Begin at the line containing "204x275 pixels." in the records below, end at the line containing "You are a computer-use", and retype each line in that span exactly. No other line and no image should appear.

"""

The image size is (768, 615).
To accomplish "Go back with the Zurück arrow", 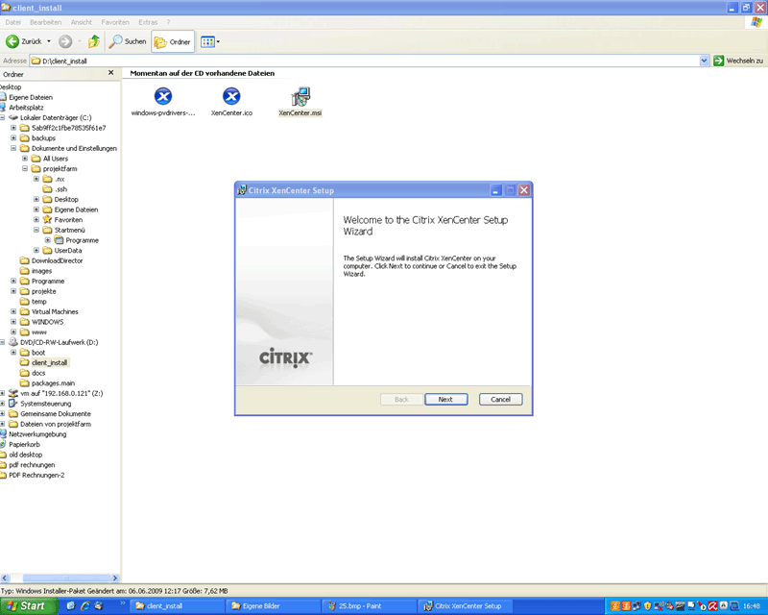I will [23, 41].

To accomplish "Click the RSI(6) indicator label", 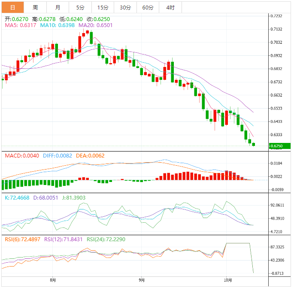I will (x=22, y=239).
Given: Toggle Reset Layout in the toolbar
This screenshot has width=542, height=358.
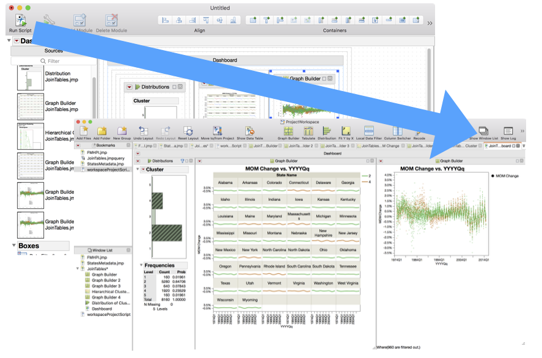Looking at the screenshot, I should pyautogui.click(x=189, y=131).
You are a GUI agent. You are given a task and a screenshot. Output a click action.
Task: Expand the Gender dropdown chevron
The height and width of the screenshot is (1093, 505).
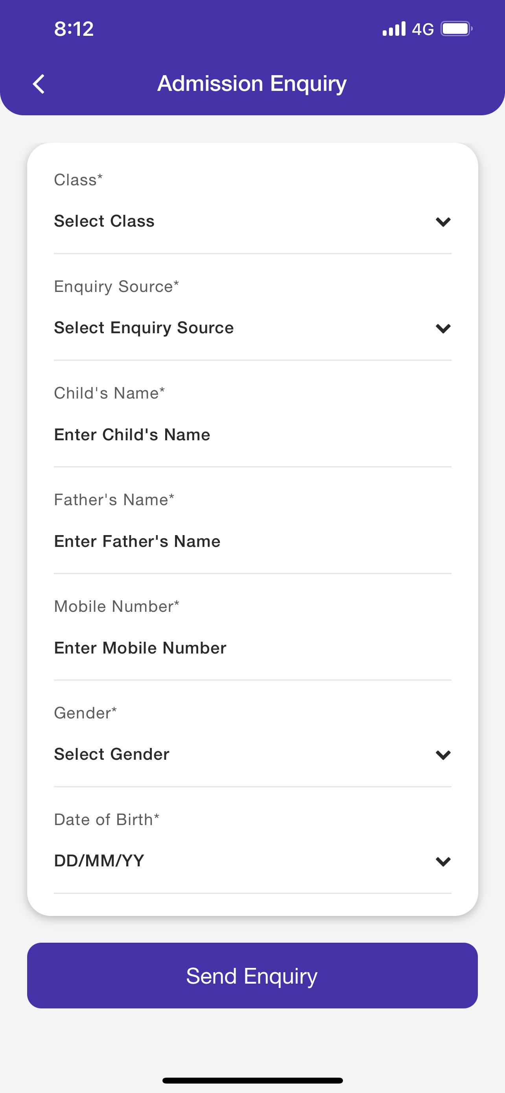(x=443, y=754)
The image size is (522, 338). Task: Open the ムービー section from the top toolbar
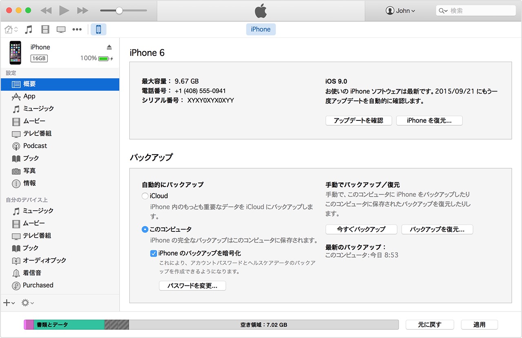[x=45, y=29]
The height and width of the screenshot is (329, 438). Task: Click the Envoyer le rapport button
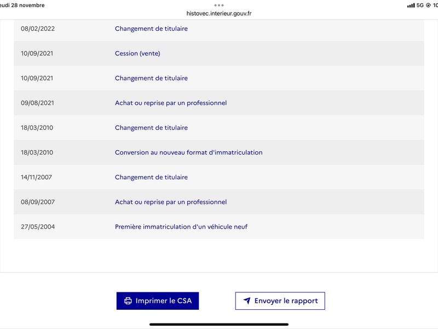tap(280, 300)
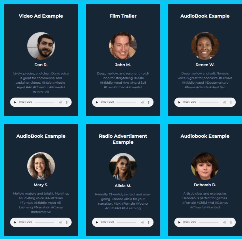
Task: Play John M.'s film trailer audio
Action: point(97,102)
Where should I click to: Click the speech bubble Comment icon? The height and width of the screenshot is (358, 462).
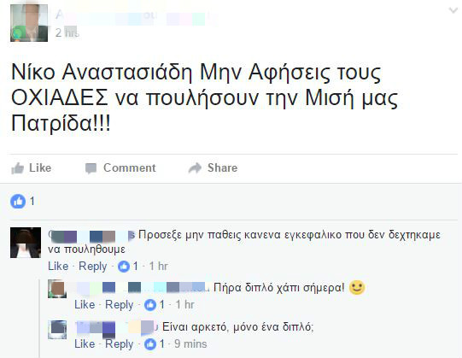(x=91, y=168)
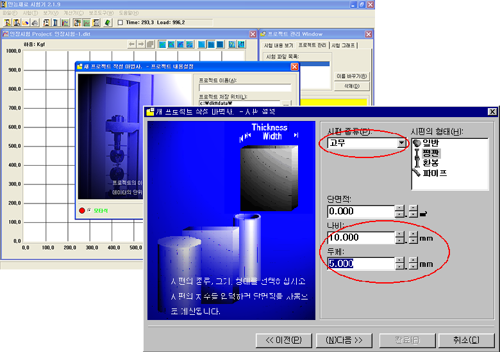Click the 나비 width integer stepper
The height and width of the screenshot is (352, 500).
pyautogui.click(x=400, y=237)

"""
"""

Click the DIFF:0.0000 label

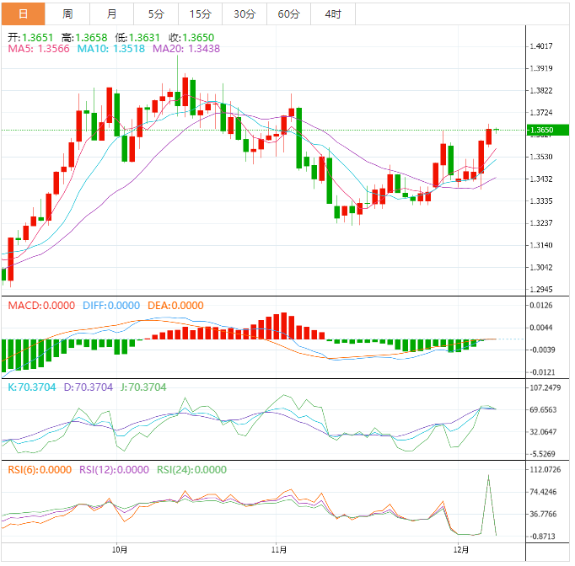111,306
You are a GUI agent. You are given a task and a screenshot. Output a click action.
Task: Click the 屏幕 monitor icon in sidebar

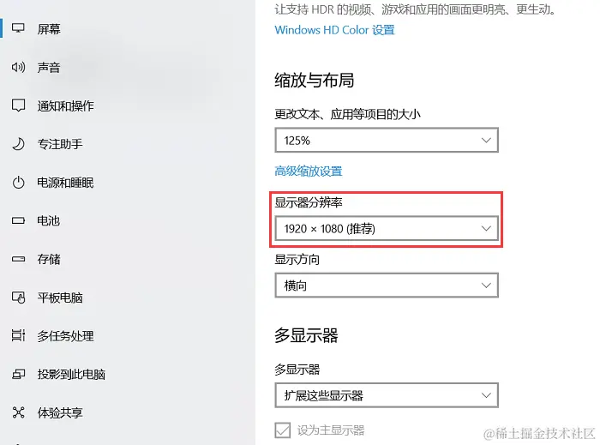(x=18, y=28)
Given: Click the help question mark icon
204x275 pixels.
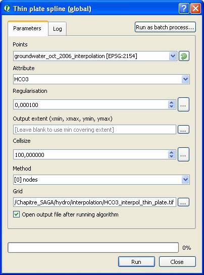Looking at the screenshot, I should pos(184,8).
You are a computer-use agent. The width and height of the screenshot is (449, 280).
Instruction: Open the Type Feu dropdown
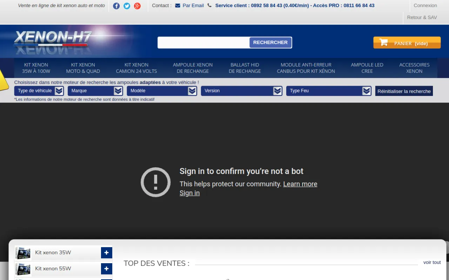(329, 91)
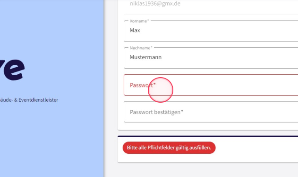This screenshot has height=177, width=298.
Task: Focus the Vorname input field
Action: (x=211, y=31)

"""

**ANSWER SECTION:**
204x275 pixels.
Looking at the screenshot, I should pos(184,8).
You are a computer-use agent. The width and height of the screenshot is (449, 280).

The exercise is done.